**Records for this task**
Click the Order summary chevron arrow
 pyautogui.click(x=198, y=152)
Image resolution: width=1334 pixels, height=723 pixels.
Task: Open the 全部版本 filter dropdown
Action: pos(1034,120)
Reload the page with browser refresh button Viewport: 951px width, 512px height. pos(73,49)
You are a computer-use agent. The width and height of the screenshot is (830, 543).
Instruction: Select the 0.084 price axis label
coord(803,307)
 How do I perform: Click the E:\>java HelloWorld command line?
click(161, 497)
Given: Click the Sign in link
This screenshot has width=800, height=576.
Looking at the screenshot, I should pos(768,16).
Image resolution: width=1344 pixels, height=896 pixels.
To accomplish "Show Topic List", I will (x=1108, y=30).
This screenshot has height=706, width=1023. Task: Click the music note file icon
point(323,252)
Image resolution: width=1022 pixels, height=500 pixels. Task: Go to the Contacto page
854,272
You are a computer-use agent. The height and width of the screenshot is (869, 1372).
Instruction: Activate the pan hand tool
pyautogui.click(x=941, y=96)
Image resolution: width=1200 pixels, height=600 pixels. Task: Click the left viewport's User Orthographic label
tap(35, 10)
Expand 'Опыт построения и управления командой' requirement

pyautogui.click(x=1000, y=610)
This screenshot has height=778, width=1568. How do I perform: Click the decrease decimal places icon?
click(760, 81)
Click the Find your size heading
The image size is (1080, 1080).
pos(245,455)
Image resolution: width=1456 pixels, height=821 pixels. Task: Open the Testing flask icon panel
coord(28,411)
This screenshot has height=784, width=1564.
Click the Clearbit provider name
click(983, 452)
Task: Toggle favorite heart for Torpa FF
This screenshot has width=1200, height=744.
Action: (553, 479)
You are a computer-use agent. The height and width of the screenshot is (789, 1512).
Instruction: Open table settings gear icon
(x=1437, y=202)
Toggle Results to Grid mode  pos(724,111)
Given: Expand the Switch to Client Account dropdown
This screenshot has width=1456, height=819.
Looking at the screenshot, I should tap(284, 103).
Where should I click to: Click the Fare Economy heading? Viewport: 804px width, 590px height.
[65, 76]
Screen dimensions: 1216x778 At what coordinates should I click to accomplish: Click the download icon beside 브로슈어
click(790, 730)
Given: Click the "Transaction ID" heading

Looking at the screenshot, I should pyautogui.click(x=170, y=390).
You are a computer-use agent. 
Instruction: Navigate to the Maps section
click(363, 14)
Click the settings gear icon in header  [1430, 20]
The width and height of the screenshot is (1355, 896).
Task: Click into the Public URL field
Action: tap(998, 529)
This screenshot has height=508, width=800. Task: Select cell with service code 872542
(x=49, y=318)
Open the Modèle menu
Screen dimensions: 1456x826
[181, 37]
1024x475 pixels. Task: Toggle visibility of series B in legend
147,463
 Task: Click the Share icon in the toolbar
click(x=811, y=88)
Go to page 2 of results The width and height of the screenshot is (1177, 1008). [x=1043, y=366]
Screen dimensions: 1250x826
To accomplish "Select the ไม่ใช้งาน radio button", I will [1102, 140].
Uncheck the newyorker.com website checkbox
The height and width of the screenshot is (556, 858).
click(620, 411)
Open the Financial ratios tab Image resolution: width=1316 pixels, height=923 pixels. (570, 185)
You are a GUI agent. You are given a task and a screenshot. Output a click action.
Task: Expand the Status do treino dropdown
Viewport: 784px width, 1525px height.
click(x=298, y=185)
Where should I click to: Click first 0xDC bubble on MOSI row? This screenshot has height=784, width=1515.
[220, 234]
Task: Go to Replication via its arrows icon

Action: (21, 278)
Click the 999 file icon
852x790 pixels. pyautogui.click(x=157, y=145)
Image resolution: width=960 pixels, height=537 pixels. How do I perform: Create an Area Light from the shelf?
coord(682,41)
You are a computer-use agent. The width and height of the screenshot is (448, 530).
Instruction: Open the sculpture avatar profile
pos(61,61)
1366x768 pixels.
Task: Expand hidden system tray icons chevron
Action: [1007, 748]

**Task to complete**
Rename "Instruction" to "Goal" in the rows starting at the line that contains "is (869, 1372)." and ending at the line that contains "should pyautogui.click(x=170, y=390).", then give back only those lines with nothing else changed.

**Output**
You are a computer-use agent. The height and width of the screenshot is (869, 1372).
Goal: Activate the pan hand tool
pyautogui.click(x=941, y=96)
Image resolution: width=1200 pixels, height=600 pixels. Task: Click the left viewport's User Orthographic label
tap(35, 10)
Expand 'Опыт построения и управления командой' requirement

pyautogui.click(x=1000, y=610)
This screenshot has height=778, width=1568. How do I perform: Click the decrease decimal places icon?
click(760, 81)
Click the Find your size heading
The image size is (1080, 1080).
pos(245,455)
Image resolution: width=1456 pixels, height=821 pixels. Task: Open the Testing flask icon panel
coord(28,411)
This screenshot has height=784, width=1564.
Click the Clearbit provider name
click(983, 452)
Task: Toggle favorite heart for Torpa FF
This screenshot has width=1200, height=744.
Action: (553, 479)
You are a computer-use agent. The height and width of the screenshot is (789, 1512).
Goal: Open table settings gear icon
(x=1437, y=202)
Toggle Results to Grid mode  pos(724,111)
Given: Expand the Switch to Client Account dropdown
This screenshot has width=1456, height=819.
Looking at the screenshot, I should tap(284, 103).
Where should I click to: Click the Fare Economy heading? Viewport: 804px width, 590px height.
[65, 76]
Screen dimensions: 1216x778 At what coordinates should I click to accomplish: Click the download icon beside 브로슈어
click(790, 730)
Given: Click the "Transaction ID" heading

Looking at the screenshot, I should pyautogui.click(x=170, y=390).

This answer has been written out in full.